WHAT IS EXPECTED »
An exact copy is needed of the lines from the one that contains "Open the Sync History link" through the final line of the data below, with pictures left out.

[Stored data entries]
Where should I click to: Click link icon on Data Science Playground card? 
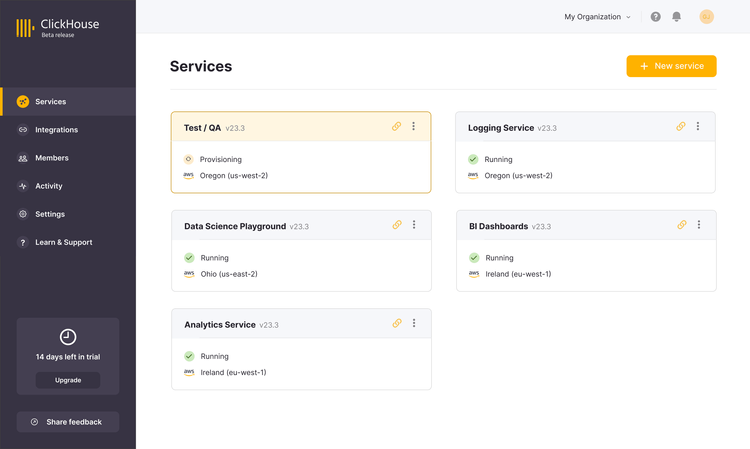click(x=397, y=225)
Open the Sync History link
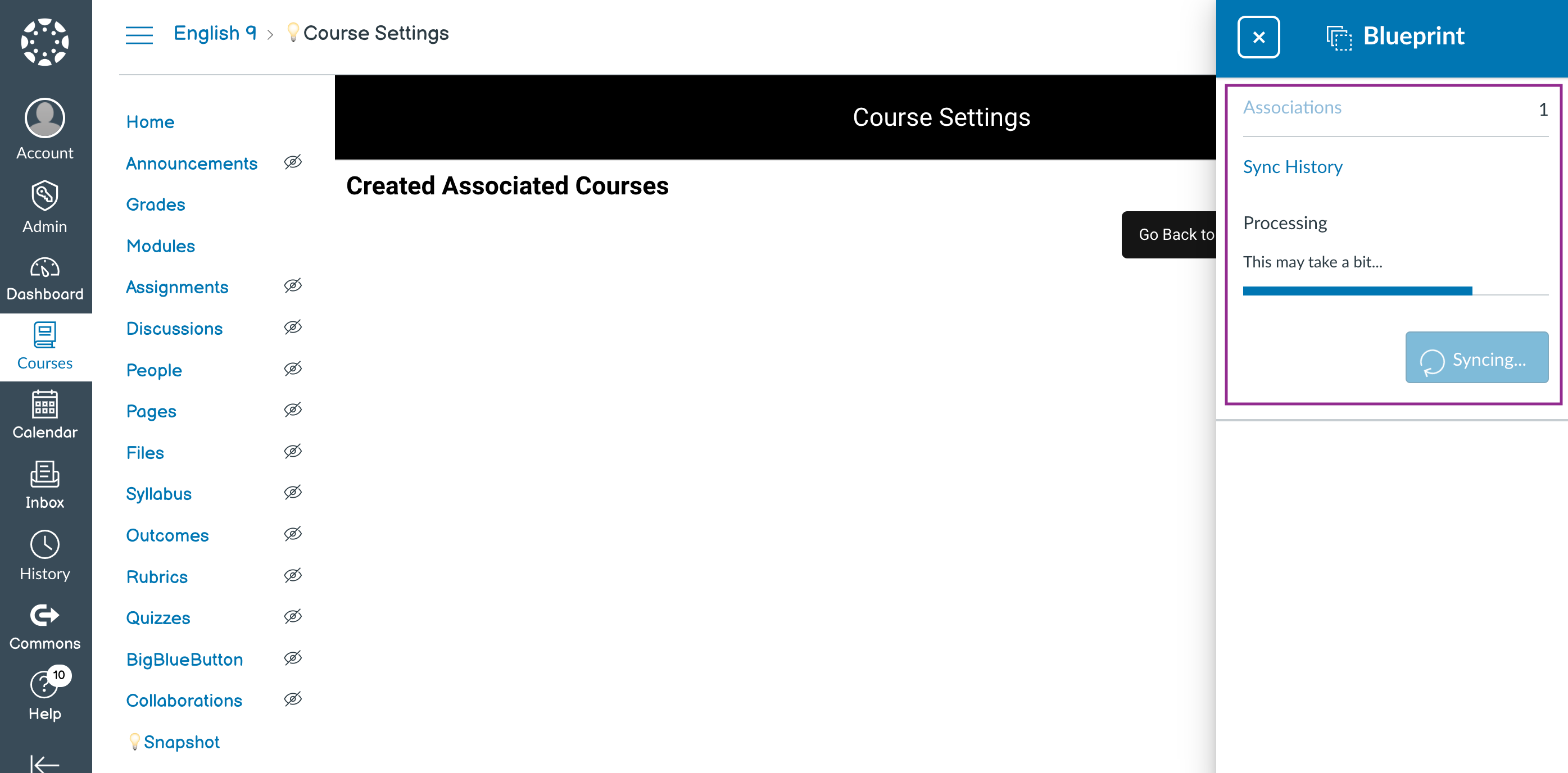Screen dimensions: 1568x773 tap(1292, 167)
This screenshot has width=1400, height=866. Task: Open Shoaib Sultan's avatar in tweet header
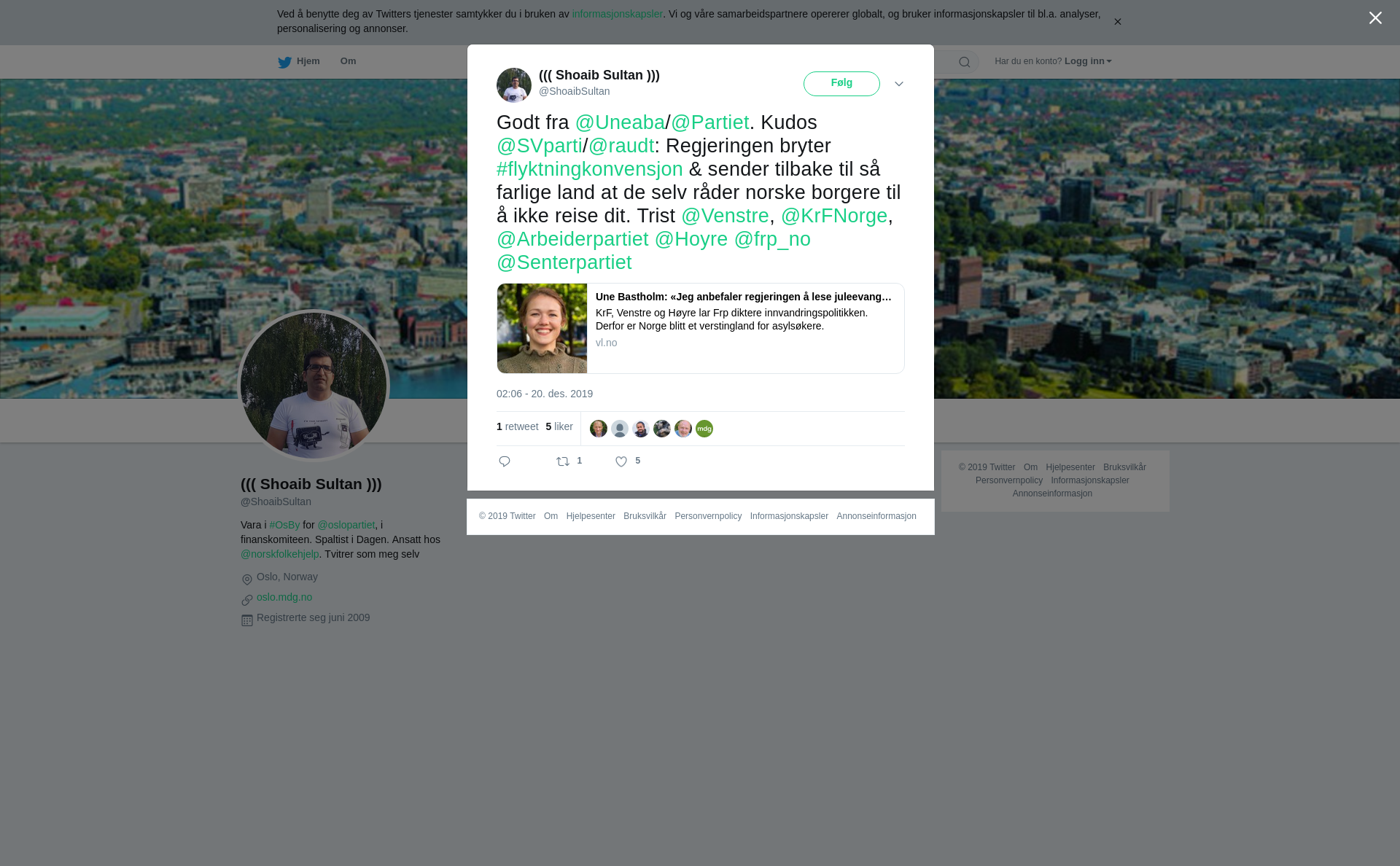(514, 85)
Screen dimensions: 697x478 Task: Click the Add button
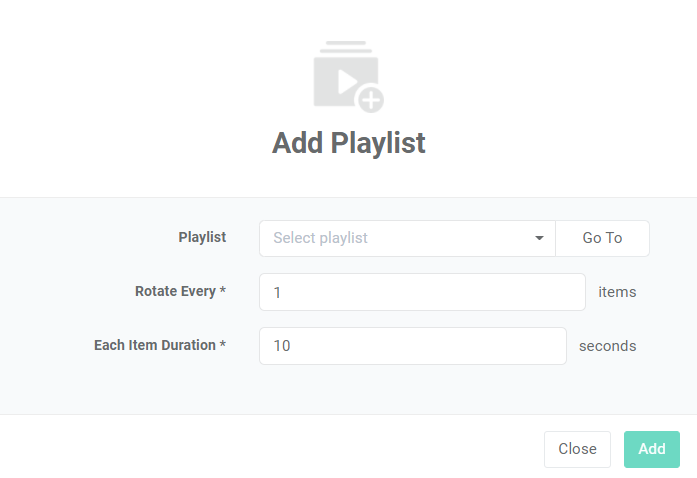point(651,449)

EXERCISE OUTPUT »
Open the Sync History link
Screen dimensions: 1568x773 tap(1292, 167)
This screenshot has width=1400, height=866. Task: Open Shoaib Sultan's avatar in tweet header
(514, 85)
Screen dimensions: 697x478 Task: Click the Add button
point(651,449)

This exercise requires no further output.